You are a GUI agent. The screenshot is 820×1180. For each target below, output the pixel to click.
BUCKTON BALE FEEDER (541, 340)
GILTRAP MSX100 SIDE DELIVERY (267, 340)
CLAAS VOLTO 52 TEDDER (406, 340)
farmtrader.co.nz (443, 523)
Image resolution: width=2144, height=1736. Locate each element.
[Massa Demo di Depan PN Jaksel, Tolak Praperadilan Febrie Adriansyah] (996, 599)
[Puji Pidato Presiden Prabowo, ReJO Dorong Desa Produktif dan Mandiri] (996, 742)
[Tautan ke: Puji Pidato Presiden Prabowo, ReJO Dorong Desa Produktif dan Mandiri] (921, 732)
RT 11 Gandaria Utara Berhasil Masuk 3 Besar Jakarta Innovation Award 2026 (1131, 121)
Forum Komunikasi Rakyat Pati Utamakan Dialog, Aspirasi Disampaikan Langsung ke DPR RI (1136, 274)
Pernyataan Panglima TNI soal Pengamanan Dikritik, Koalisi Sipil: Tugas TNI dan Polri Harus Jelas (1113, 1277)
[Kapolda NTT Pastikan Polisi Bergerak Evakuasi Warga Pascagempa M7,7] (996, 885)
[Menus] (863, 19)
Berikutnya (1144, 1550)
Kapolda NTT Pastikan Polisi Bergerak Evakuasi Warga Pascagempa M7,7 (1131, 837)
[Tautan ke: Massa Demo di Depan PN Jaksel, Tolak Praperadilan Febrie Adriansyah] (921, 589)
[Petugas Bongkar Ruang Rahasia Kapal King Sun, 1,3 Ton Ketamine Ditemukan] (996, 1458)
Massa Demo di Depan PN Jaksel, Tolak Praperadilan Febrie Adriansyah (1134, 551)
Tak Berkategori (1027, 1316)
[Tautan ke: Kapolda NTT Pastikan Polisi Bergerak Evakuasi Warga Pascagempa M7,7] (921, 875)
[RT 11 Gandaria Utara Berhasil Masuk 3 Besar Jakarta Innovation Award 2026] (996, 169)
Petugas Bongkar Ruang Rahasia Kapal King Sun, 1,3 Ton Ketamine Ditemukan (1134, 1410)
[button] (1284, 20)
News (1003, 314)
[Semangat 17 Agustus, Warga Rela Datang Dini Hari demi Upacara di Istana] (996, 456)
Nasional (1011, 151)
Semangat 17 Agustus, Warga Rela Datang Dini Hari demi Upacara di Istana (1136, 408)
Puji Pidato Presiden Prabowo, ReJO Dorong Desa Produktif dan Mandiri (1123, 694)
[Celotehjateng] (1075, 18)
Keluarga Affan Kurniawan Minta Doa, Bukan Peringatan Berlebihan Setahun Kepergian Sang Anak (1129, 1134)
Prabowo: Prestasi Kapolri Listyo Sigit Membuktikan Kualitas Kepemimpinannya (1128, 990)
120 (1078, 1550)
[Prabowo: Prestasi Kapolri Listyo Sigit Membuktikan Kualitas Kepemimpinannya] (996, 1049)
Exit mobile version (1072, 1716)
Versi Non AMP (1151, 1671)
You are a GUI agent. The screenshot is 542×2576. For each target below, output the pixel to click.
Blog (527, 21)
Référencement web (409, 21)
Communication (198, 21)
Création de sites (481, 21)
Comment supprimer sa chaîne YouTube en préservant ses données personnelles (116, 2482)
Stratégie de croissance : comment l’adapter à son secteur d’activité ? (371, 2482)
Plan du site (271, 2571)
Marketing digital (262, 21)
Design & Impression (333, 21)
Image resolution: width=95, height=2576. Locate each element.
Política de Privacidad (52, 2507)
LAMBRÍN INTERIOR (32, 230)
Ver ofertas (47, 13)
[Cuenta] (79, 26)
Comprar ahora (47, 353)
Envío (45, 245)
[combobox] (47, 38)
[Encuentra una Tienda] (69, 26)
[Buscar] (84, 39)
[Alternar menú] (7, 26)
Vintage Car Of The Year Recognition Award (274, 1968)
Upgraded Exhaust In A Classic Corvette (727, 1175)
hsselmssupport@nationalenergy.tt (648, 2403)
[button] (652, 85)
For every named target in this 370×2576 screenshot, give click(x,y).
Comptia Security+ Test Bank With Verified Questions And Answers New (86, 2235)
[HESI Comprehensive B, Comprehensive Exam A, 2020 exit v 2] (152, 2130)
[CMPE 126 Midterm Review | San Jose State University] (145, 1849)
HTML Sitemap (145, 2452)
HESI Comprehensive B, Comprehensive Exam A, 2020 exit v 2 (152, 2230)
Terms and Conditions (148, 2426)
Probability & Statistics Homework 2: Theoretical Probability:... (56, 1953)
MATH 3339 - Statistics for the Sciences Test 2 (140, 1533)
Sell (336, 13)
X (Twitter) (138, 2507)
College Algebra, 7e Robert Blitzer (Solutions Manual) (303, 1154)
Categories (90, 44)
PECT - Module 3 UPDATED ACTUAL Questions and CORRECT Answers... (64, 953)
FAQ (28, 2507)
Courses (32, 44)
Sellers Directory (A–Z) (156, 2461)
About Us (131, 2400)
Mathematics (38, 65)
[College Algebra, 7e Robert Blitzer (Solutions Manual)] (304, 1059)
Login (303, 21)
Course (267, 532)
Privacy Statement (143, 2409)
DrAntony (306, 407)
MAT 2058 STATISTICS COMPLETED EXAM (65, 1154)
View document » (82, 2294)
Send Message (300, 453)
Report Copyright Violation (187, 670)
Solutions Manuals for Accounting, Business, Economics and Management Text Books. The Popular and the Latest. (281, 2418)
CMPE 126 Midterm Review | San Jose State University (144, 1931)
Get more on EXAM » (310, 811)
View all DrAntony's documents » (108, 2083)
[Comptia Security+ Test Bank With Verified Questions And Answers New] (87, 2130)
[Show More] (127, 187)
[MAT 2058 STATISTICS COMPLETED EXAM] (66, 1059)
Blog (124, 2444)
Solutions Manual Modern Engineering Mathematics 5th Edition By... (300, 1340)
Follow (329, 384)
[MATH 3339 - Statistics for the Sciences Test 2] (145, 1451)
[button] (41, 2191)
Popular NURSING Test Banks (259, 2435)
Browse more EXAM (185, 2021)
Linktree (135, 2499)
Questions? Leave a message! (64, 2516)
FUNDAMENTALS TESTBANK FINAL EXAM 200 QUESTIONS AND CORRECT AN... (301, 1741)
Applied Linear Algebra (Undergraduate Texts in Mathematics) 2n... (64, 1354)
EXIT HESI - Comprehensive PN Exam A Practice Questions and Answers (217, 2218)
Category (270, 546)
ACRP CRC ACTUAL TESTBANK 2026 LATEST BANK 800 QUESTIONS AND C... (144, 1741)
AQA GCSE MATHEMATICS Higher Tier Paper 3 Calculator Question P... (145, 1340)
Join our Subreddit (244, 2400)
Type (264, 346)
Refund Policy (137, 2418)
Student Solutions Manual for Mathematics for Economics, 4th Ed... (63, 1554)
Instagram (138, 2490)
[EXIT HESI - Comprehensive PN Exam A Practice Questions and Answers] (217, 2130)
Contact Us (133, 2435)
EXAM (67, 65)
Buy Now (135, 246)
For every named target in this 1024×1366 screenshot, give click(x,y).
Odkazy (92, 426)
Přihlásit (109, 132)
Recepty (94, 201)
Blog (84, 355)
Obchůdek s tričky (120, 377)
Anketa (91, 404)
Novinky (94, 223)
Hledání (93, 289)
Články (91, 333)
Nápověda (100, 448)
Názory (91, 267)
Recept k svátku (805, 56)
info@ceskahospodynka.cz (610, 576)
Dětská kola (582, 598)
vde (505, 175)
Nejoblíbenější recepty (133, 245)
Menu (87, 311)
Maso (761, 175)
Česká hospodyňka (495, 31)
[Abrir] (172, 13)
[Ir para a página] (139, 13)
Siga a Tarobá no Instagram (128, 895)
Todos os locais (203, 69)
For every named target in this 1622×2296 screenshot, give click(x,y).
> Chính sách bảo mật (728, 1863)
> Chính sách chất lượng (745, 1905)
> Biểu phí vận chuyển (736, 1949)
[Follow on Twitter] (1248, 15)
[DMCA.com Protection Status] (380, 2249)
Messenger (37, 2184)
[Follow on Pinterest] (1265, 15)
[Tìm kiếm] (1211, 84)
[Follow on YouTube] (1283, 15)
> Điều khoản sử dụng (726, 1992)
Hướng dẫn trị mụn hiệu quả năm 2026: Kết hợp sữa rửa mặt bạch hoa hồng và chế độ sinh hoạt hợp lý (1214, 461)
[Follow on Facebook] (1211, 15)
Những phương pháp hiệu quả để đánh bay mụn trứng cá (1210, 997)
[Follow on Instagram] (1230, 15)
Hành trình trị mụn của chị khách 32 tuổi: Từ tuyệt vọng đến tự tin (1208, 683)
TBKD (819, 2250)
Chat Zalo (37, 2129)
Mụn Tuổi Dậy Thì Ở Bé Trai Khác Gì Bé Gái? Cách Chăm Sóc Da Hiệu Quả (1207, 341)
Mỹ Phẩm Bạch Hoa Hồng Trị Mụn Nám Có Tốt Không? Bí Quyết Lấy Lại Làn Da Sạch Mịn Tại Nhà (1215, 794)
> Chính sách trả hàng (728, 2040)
+ + + +
# EXERCISE OBJECTIVE
Go through the material above and output exactly the lines from the one containing "[Follow on YouTube] (1283, 15)" through the one containing "Chat Zalo (37, 2129)".

# EXERCISE OUTPUT
[Follow on YouTube] (1283, 15)
> Điều khoản sử dụng (726, 1992)
Hướng dẫn trị mụn hiệu quả năm 2026: Kết hợp sữa rửa mặt bạch hoa hồng và chế độ sinh hoạt hợp lý (1214, 461)
[Follow on Facebook] (1211, 15)
Những phương pháp hiệu quả để đánh bay mụn trứng cá (1210, 997)
[Follow on Instagram] (1230, 15)
Hành trình trị mụn của chị khách 32 tuổi: Từ tuyệt vọng đến tự tin (1208, 683)
TBKD (819, 2250)
Chat Zalo (37, 2129)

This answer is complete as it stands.